In daily discussion, participants were encouraged to reflect on how their own ethnic backgrounds shape their values and perceptions. The group included students who could trace ancestry back many generations in the United States, and students whose families recently immigrated from countries including Russia, Iran, Pakistan, China, and Mexico.
“This program opens eyes in part because you learn about the experiences of so many people from so many places, with different values,” said Hadia Ijaz, an 11th grader from West Bloomfield, Michigan, who was motivated to enroll in a program focused on diversity following the George Floyd demonstrations. She participated in a six-month William P. Lauder Junior Internship at USC Shoah Foundation during the academic year and was chosen to be a peer leader during the summer workshop.
Hadia and two other student volunteers backstopped teachers on technological issues, led group activities, and were active contributors and guides in group discussions, which helped students feel more comfortable opening up.

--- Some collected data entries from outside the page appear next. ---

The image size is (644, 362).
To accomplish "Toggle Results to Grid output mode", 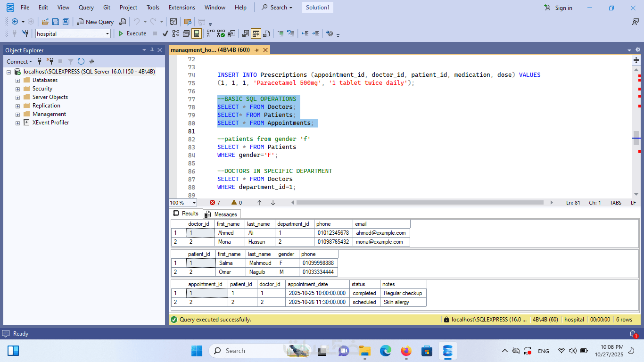I will click(256, 33).
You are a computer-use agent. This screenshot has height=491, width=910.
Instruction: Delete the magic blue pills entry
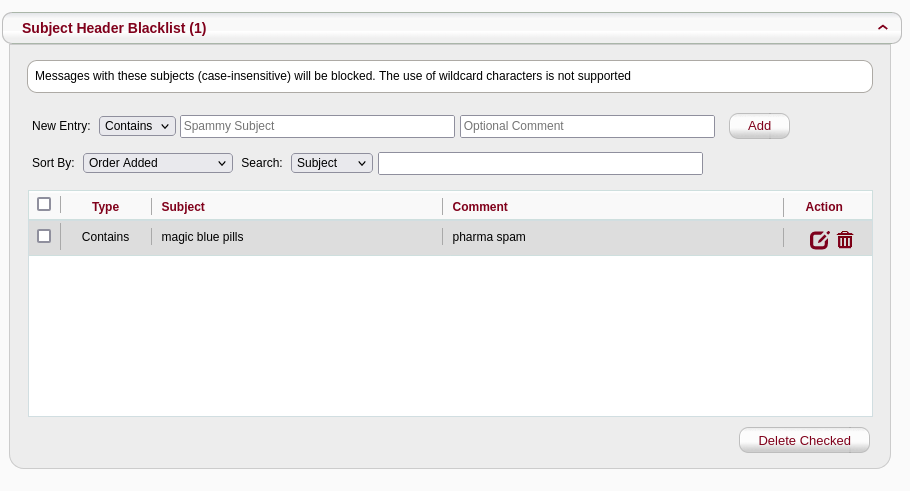[845, 240]
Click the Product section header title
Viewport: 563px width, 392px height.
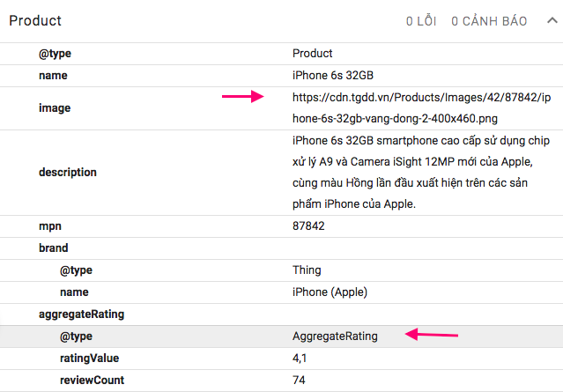[35, 21]
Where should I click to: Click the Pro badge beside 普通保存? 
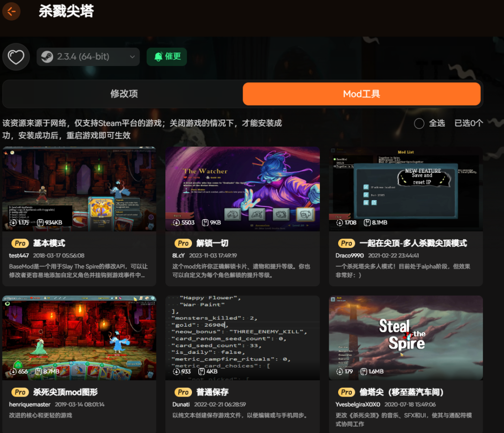(x=183, y=392)
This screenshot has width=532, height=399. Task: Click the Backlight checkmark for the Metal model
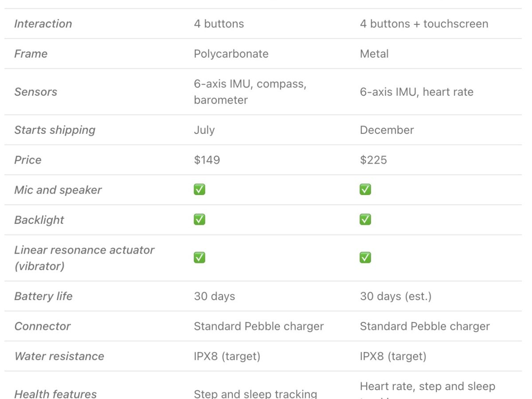pyautogui.click(x=365, y=220)
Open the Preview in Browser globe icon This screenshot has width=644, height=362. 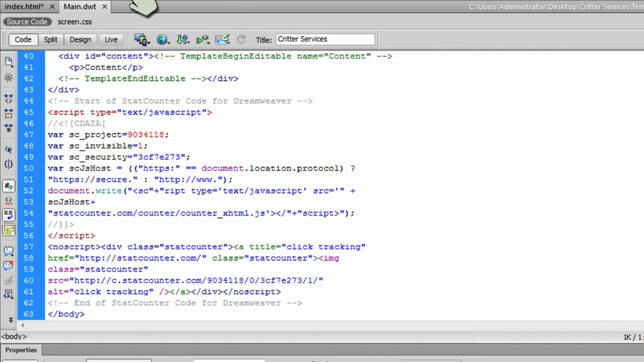click(163, 39)
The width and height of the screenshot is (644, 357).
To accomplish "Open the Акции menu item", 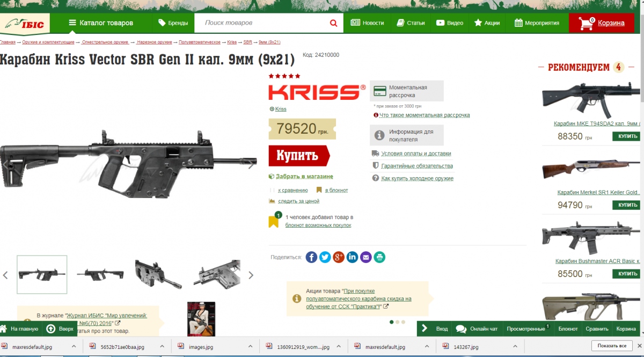I will pos(487,23).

Ella Zarrow, who participated in the academic year internship for three years, said being a leader for the summer program allowed her to appreciate the behind-the-scenes logistics and the curricular intricacies.
“It makes you realize how smart all the participants are. I was so impressed every single time someone presented their ideas,” Zarrow, an 11th grader from Los Angeles. “There were so many
different opinions and takeaways, and you could actually see how well the program was working.”
Over the last year-and-a-half, 12th grader Alex Fan, a summer peer leader from Bakersfield, a mid-sized city at the southern end of California’s Central Valley, participated in programs at The Museum of Tolerance and the Holocaust Museum of Los Angeles, as well as the William P. Lauder Junior Internship Program during the school year.
“If there was no pandemic, I would not have been able to become involved with Holocaust education,” said Fan, who created and led testimony-based programs at his school in Bakersfield. “I give a lot of credit to all the teachers and staff involved, because this is a really great opportunity for so many people who don’t live in a big city and can’t readily find programs like this.”
Lesly Culp, Head of Programs in Education at USC Shoah Foundation, said discussions are under way about keeping an online component to expand the geographical diversity and broaden the ripple effect of more people viewing testimonies.
“At the core of everything are the testimonies, and the stories,” said Culp. “If students walk away knowing names, it helps them humanize the stories, and that helps them understand the impact of racism and discrimination and where things can end up if individuals don’t take a stand against hate.”